If you don’t care if you ever the touch the beach again:

You’re not going to want to spend much time on the sand after reading Maggie Stiefvater’s The Scorpio Races. Every fall, the beach on this Irish island is overrun with vicious flesh eating horses that emerge from the sea.  The wacky locals catch the horses, try to tame them, and then they ride them in a deadly race down the shore.  Don’t let the YA designation fool you; it’s a lyrical book with evocative descriptions that bring the salty air right to your nose.

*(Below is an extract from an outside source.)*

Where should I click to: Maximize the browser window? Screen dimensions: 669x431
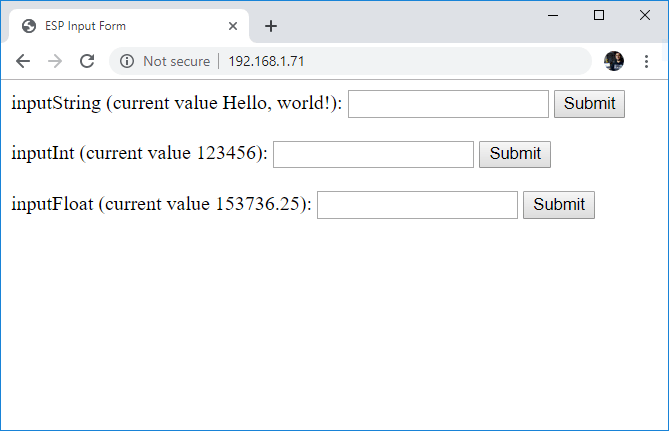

(image from author’s website)

If you have a short attention span:

Depending on your literary tastes, crack open Jennifer Weiner’s The Guy Not Taken or Neil Gaiman’s Smoke and Mirrors. Very different but satisfying experiences.  Each book collects many of the respective authors’ best short stories.  Truthfully, Weiner’s tales skew more feminine, but that doesn’t make them less worthy or engrossing.  Smoke and Mirrors includes one of my favorite Gaiman stories: “Snow, Glass, Apples.” Makes these new Snow White movies look like child’s play.

(images from Weiner’s and Gaiman’s websites.)

If you want to screw it all and just watch a fun girl meet cute with a handsome dude:

Zoey Dean’s How to Teach Filthy Rich Girls has everything I look for in a rom com: smart girl who likes to write, handsome but nice boy who happens to have money, bad boyfriends who get comeuppance, rich people, budding socialites,  and a cover that has metallic accents.  You already know exactly what you are getting with this one, but it’s still pretty fun to watch Megan stumble through her own personal love story.

If you want to feel intellectually superior to everyone else on the cruise ship:

Just pick up whatever Toni Morrison just released. I promise it will be well written and heart wrenching and it’s like carrying a sign with you that says, “I’m smarter than you.” It will not be frothy though. You’re on your own there. Read Rebecca or something if you’re looking for some literary fluff.

If you want to embrace the YA side:

Read Spoiled by the Fug Girls. I think of this as a gateway drug because the Fug Girls are widely read on their celeb fashion snarkfest  website. If you’re not already a YA fan, you can just say that you think they’re funny and wanted to read their book.   And it is funny!  It pokes fun at  Hollywood and celebutantes, but there is some heart underneath.  The cover looks like your average beach read too, so it doesn’t scream “YA” so much as it screams, “I am on vacation and I don’t care if I get smarter here.”

(image from the publisher’s website)

If you want to spout annoying facts for weeks after your trip:

I’ll admit that I haven’t finished The Disappearing Spoon by Sam Kean yet, but I did read the introduction and part of the first chapter and  it is a readable science book.  It’s about the periodic table of elements and the author collected all kinds of interesting factoids about each element and put it in narrative form. If high school chemistry had more storytelling, I would have done better.

(image from author’s website)

For my own summer reading, I’m trying to finish all of the 53 books that I’ve bought without reading in the last couple of years.  53 books in three months… I must be mad.